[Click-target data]
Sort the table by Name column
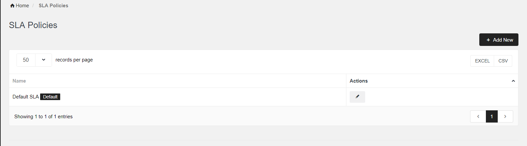Viewport: 527px width, 146px height. [x=19, y=81]
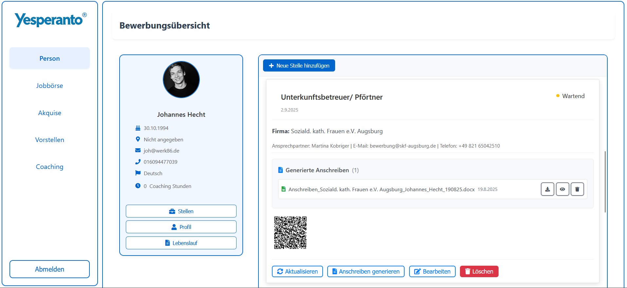Click the phone icon in profile
This screenshot has width=627, height=288.
tap(138, 162)
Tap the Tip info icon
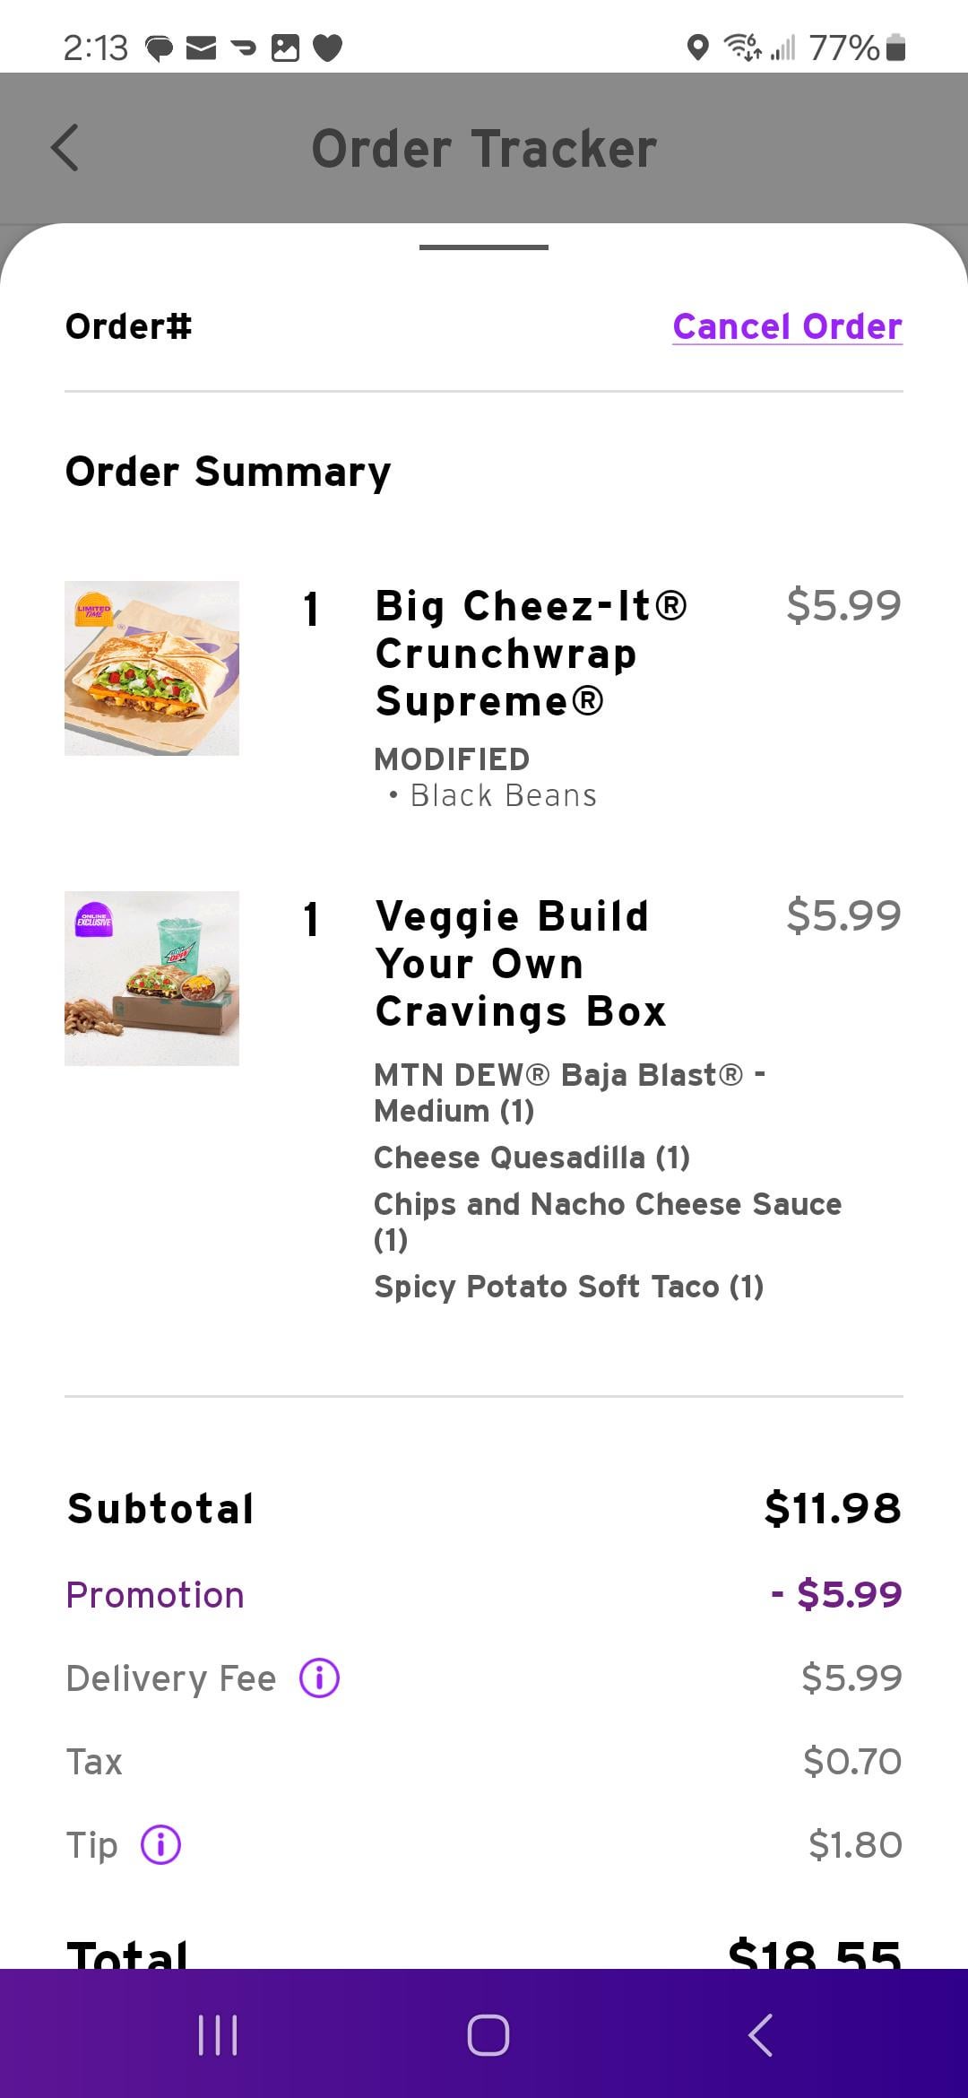The image size is (968, 2098). (x=161, y=1845)
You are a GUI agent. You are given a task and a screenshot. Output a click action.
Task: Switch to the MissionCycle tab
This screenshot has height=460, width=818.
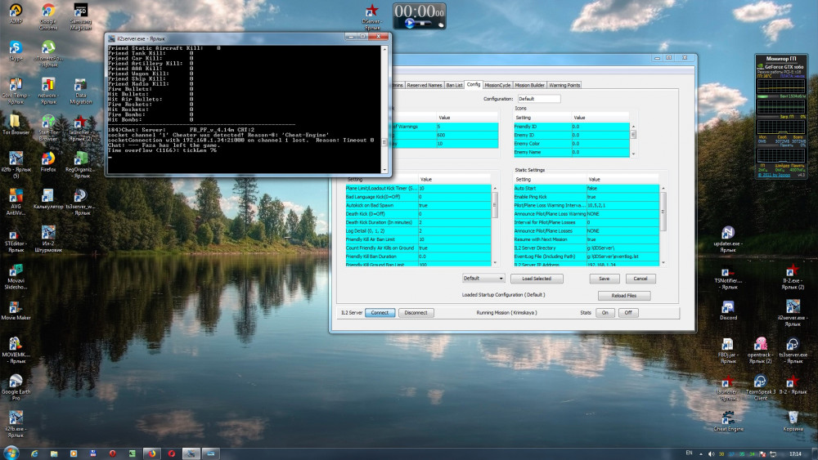click(497, 85)
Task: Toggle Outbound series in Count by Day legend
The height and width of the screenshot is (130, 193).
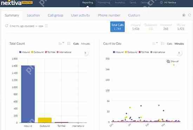Action: pos(131,52)
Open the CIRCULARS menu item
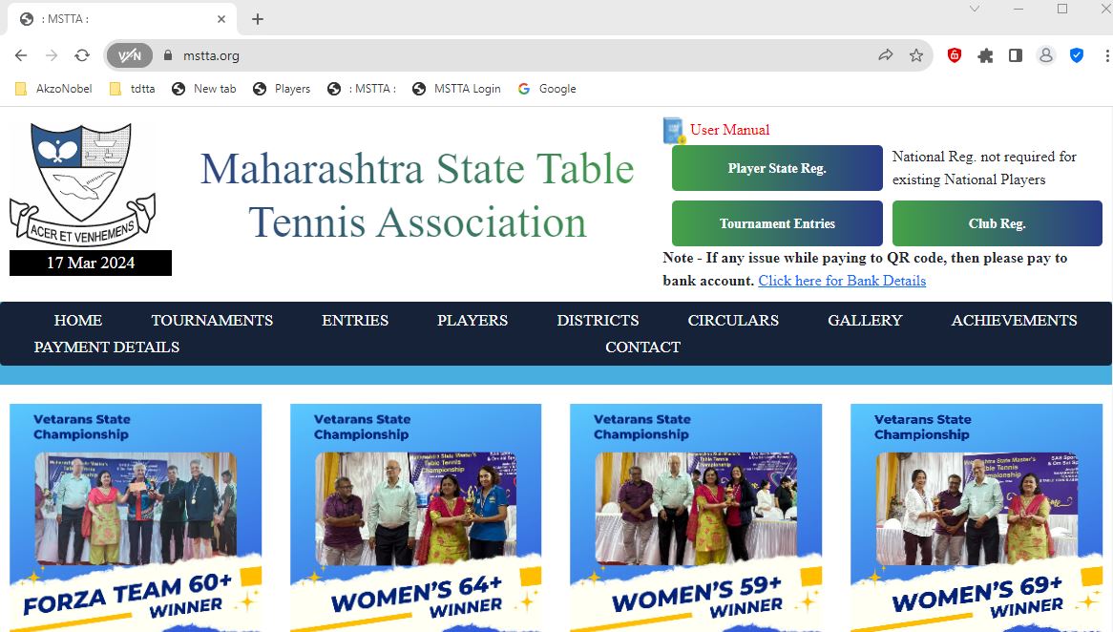 click(732, 320)
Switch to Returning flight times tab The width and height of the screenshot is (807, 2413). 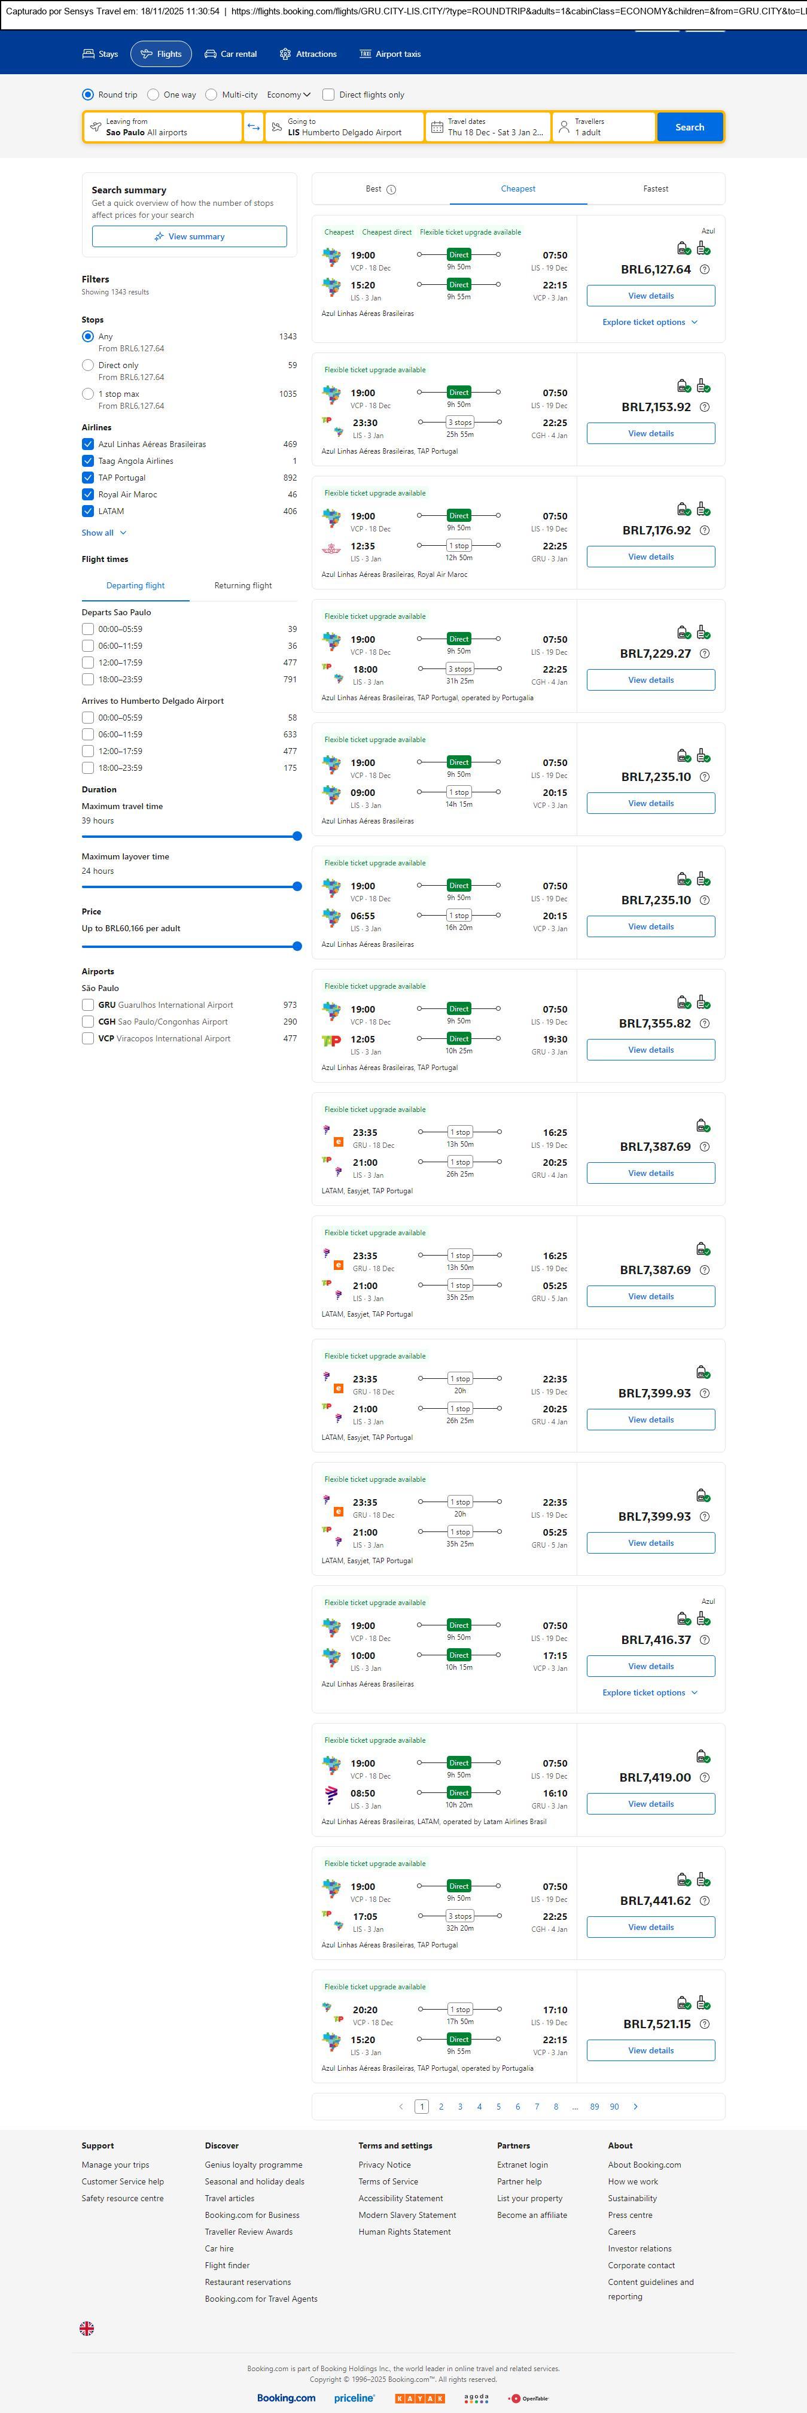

* **TASK PROMPT**: Reproduce the data above word for word, leaving out the pictures.

* **REPLY TO THE EXERCISE**:
Sort the table by Name column
Viewport: 527px width, 146px height. [x=19, y=81]
Click the phone icon in profile
This screenshot has width=627, height=288.
tap(138, 162)
Tap the Tip info icon
The image size is (968, 2098). (x=161, y=1845)
You are a GUI agent. You are given a task and a screenshot. Output a click action.
Task: Switch to the MissionCycle tab
This screenshot has height=460, width=818.
click(497, 85)
Task: Toggle Outbound series in Count by Day legend
The height and width of the screenshot is (130, 193).
Action: pos(131,52)
Open the CIRCULARS menu item
 click(732, 320)
Switch to Returning flight times tab The width and height of the screenshot is (807, 2413). 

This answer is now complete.